(Task goal): Write out the records in the stretch from "Given: Expand the Маркетинг project chevron" through "Looking at the screenshot, I should 400,670." again, substituting "folder" for "project" and leaving everything else unchanged.

* BEGIN *

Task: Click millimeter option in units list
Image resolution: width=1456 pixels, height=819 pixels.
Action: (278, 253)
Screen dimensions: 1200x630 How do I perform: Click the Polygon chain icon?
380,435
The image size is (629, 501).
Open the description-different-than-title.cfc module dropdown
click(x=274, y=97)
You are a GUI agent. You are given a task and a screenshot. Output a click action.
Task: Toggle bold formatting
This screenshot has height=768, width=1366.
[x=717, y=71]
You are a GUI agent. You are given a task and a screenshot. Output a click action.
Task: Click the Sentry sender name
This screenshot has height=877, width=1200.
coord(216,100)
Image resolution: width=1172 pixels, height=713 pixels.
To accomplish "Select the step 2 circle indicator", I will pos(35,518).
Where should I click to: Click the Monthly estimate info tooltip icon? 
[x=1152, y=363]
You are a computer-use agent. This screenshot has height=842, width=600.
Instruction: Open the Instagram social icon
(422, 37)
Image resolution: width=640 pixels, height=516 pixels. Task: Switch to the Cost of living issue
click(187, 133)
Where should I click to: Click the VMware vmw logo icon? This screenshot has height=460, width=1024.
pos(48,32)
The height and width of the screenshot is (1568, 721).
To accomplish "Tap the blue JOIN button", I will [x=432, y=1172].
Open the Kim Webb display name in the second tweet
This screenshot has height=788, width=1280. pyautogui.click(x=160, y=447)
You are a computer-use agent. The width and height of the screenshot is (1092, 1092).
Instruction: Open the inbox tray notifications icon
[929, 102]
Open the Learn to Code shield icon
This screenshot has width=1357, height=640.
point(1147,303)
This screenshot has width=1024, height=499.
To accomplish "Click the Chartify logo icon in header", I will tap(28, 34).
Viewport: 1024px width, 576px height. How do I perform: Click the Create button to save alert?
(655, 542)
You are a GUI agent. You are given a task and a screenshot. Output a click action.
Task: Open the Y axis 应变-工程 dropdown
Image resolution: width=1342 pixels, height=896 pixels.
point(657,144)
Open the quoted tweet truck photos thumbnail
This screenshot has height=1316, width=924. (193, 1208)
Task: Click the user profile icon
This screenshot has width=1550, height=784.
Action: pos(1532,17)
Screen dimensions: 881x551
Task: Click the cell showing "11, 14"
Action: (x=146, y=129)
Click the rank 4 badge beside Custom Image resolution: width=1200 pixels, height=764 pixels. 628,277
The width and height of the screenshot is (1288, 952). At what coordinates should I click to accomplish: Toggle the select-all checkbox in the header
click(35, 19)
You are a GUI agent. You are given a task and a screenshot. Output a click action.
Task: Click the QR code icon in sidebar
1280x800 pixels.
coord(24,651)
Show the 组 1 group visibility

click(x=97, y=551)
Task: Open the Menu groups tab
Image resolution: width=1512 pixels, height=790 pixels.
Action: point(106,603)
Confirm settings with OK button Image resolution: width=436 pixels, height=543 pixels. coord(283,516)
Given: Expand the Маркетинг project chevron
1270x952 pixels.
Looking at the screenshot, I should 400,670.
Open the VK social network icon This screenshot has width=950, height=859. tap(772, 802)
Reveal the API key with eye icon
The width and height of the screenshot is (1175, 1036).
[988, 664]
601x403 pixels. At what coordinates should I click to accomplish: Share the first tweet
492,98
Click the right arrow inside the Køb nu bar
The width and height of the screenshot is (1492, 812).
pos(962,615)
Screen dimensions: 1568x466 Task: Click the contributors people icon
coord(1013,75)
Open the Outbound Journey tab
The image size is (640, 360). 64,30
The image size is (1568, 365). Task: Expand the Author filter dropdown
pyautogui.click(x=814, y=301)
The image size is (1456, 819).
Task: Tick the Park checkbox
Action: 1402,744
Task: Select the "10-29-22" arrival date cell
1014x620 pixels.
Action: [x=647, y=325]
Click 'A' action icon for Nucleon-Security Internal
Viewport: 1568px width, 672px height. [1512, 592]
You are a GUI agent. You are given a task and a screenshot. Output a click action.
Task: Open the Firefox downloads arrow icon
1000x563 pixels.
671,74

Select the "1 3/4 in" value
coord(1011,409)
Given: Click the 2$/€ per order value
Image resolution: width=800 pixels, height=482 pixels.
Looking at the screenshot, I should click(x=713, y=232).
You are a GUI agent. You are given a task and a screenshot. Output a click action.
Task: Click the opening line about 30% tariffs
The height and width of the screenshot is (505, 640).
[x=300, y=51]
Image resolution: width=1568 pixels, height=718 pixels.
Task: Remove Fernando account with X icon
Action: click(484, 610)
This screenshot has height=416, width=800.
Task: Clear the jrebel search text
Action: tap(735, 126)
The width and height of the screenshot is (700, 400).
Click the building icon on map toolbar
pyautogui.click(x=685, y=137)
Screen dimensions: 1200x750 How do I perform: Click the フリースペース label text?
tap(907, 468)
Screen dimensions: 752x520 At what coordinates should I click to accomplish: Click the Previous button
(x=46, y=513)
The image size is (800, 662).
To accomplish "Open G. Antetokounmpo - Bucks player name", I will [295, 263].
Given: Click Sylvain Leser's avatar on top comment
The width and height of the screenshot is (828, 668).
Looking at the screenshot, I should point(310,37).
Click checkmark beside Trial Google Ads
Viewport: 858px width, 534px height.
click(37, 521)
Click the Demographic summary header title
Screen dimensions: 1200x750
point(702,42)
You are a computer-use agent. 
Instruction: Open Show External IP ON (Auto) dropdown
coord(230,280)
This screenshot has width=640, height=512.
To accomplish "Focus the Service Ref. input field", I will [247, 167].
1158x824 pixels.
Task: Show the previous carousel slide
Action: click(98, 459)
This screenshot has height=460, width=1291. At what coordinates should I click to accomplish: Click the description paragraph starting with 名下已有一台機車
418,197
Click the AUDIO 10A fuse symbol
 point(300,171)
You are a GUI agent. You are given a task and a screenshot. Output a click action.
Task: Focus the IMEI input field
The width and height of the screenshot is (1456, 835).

* END *

(Correct answer):
Given: Expand the Маркетинг folder chevron
1270x952 pixels.
Looking at the screenshot, I should 400,670.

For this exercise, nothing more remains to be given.